Royal Dutch Shell (RDSa.L) has abandoned its Arctic search for oil after failing to find enough crude in a move that will appease environmental campaigners and shareholders who said its project was too expensive and risky.

Shell has spent about $7 billion on exploration in the waters off Alaska so far and said it could take a hit of up to $4.1 billion for pulling out of the Chukchi Sea for the "foreseeable future".

The unsuccessful campaign is Shell's second major setback in the Arctic after it interrupted exploration for three years in 2012 when an enormous drilling rig broke free and grounded.

Environmental campaigners and shareholders have also pressured Shell to drop Arctic drilling. Some are worried an oil spill would harm protected species while others are concerned about the cost after oil prices more than halved in a year.

"Shell has found indications of oil and gas in the Burger J well but these are not sufficient to warrant further exploration," Shell said in a statement on Monday.

It said the decision to withdraw from the area reflected the results from the exploratory well, the project's high costs and the unpredictable federal regulatory environment in the area off the U.S. state of Alaska.

"The entire episode has been a very costly error for the company both financially and reputationally," said analysts at Deutsche Bank, who estimate the Shell's Arctic exploration project could cost the company about $9 billion.

Shell's abandonment of Arctic drilling came just six weeks after the U.S. government granted the company final clearance for its campaign. "They had a budget of billions, we had a movement of millions. For three years we faced them down, and the people won," said John Sauven, executive director at Greenpeace UK.

Activists tried to interrupt Shell's drilling plans in July by blocking an icebreaker vessel as they dangled from a bridge. The decision is also the latest in a series of setbacks for projects in the Arctic trying to find oil and gas deposits estimated at 20 percent of the world's undiscovered resources.

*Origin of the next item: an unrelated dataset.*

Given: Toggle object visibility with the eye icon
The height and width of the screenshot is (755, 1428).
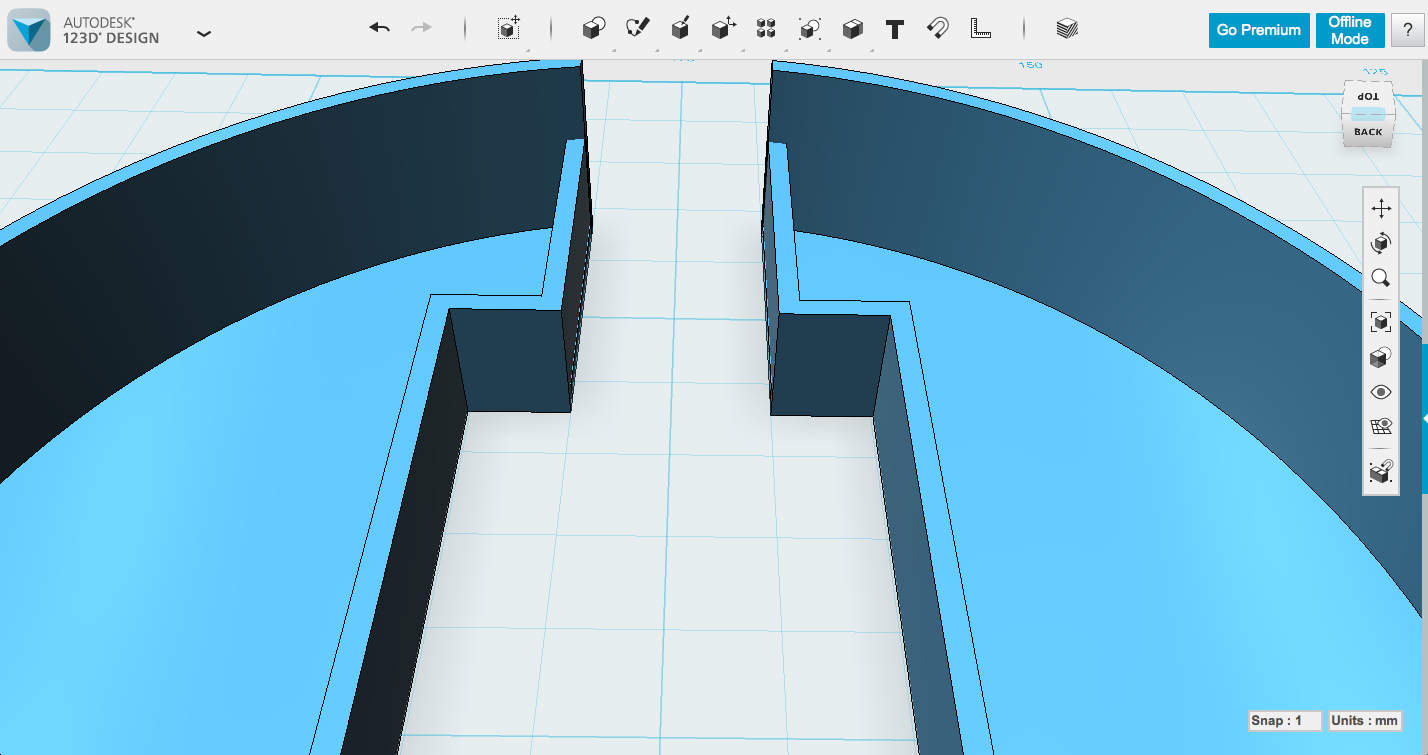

Shell's London-listed shares reacted positively in early trading on Monday to the Arctic withdrawal, gaining up to 0.6 percent. The shares fell later in line with the oil and gas index .SXEP.

"Alaska been a bone of contention for many investors thus today's update is a positive," said Bernstein analysts, who rate Shell's stock as outperform.

Shell said its Alaskan project was valued at about $3 billion on its balance sheet and that it had a $1.1 billion in future contractual commitments. It said it would give an update on the cost of writedowns with third-quarter results.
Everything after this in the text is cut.